> _GOAL OF THE EXERCISE_
Whatever appears in the listing, return all of it exactly.

═══ PROVIDED ENTRIES ═══

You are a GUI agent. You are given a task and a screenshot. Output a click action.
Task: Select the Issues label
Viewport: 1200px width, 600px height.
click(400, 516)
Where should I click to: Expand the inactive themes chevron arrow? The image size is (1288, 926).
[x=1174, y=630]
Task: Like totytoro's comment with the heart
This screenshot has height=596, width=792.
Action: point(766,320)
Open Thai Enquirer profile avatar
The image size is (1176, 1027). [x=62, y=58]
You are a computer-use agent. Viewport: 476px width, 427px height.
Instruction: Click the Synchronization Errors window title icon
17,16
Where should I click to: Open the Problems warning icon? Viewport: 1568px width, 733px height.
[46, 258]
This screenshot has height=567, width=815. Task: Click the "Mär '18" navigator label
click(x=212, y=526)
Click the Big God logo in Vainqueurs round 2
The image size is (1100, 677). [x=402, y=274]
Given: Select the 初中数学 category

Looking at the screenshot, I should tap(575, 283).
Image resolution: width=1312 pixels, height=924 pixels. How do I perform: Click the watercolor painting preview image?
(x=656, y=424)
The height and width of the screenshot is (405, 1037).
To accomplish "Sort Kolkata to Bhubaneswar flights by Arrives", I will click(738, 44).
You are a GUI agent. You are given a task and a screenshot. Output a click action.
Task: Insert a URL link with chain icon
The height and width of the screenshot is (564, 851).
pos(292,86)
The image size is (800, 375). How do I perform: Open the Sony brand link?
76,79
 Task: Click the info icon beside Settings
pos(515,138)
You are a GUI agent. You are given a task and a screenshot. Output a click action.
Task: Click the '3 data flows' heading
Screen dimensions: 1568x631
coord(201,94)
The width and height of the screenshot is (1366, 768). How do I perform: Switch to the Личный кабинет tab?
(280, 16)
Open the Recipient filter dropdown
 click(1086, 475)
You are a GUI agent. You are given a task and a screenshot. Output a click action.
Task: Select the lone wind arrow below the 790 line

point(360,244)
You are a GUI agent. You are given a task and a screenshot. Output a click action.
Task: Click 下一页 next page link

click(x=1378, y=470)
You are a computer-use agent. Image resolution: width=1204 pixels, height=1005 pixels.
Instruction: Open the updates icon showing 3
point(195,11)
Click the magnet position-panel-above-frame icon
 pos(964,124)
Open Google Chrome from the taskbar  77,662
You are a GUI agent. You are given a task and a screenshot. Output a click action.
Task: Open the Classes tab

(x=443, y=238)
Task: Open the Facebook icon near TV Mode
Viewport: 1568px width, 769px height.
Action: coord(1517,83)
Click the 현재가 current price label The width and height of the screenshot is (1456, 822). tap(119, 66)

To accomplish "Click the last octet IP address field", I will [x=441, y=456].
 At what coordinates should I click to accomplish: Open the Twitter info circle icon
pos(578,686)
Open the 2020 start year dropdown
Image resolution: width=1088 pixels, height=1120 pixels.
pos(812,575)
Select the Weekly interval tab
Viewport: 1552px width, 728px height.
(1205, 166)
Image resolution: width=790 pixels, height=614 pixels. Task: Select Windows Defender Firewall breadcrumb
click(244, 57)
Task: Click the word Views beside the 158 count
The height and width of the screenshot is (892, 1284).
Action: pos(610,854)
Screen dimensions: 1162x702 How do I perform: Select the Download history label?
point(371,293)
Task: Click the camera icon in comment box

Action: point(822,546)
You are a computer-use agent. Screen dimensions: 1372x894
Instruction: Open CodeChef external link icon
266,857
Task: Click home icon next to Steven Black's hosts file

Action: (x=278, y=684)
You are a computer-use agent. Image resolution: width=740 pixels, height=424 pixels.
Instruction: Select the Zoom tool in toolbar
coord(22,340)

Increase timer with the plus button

═══

> _OUTPUT OF THE EXERCISE_
You are a GUI agent. You are given a task and a screenshot. Output a click action.
Task: Select the Issues label
Viewport: 1200px width, 600px height.
click(400, 516)
Where should I click to: Expand the inactive themes chevron arrow? The image size is (1288, 926).
[x=1174, y=630]
Task: Like totytoro's comment with the heart
This screenshot has height=596, width=792.
Action: point(766,320)
Open Thai Enquirer profile avatar
The image size is (1176, 1027). [x=62, y=58]
You are a computer-use agent. Viewport: 476px width, 427px height.
Instruction: Click the Synchronization Errors window title icon
17,16
Where should I click to: Open the Problems warning icon? Viewport: 1568px width, 733px height.
[46, 258]
This screenshot has height=567, width=815. Task: Click the "Mär '18" navigator label
click(x=212, y=526)
Click the Big God logo in Vainqueurs round 2
The image size is (1100, 677). [x=402, y=274]
Given: Select the 初中数学 category

Looking at the screenshot, I should tap(575, 283).
Image resolution: width=1312 pixels, height=924 pixels. How do I perform: Click the watercolor painting preview image?
(x=656, y=424)
The height and width of the screenshot is (405, 1037).
To accomplish "Sort Kolkata to Bhubaneswar flights by Arrives", I will click(738, 44).
You are a GUI agent. You are given a task and a screenshot. Output a click action.
Task: Insert a URL link with chain icon
The height and width of the screenshot is (564, 851).
pos(292,86)
The image size is (800, 375). How do I perform: Open the Sony brand link?
76,79
 Task: Click the info icon beside Settings
pos(515,138)
You are a GUI agent. You are given a task and a screenshot. Output a click action.
Task: Click the '3 data flows' heading
Screen dimensions: 1568x631
coord(201,94)
The width and height of the screenshot is (1366, 768). How do I perform: Switch to the Личный кабинет tab?
(280, 16)
Open the Recipient filter dropdown
 click(1086, 475)
You are a GUI agent. You are given a task and a screenshot. Output a click action.
Task: Select the lone wind arrow below the 790 line

point(360,244)
You are a GUI agent. You are given a task and a screenshot. Output a click action.
Task: Click 下一页 next page link

click(x=1378, y=470)
You are a computer-use agent. Image resolution: width=1204 pixels, height=1005 pixels.
Instruction: Open the updates icon showing 3
point(195,11)
Click the magnet position-panel-above-frame icon
 pos(964,124)
Open Google Chrome from the taskbar  77,662
You are a GUI agent. You are given a task and a screenshot. Output a click action.
Task: Open the Classes tab

(x=443, y=238)
Task: Open the Facebook icon near TV Mode
Viewport: 1568px width, 769px height.
Action: coord(1517,83)
Click the 현재가 current price label The width and height of the screenshot is (1456, 822). tap(119, 66)

To accomplish "Click the last octet IP address field", I will [x=441, y=456].
 At what coordinates should I click to accomplish: Open the Twitter info circle icon
pos(578,686)
Open the 2020 start year dropdown
Image resolution: width=1088 pixels, height=1120 pixels.
pos(812,575)
Select the Weekly interval tab
Viewport: 1552px width, 728px height.
(1205, 166)
Image resolution: width=790 pixels, height=614 pixels. Task: Select Windows Defender Firewall breadcrumb
click(244, 57)
Task: Click the word Views beside the 158 count
The height and width of the screenshot is (892, 1284).
Action: pos(610,854)
Screen dimensions: 1162x702 How do I perform: Select the Download history label?
point(371,293)
Task: Click the camera icon in comment box

Action: point(822,546)
You are a computer-use agent. Screen dimensions: 1372x894
Instruction: Open CodeChef external link icon
266,857
Task: Click home icon next to Steven Black's hosts file

Action: (x=278, y=684)
You are a computer-use agent. Image resolution: width=740 pixels, height=424 pixels.
Instruction: Select the Zoom tool in toolbar
coord(22,340)

Increase timer with the plus button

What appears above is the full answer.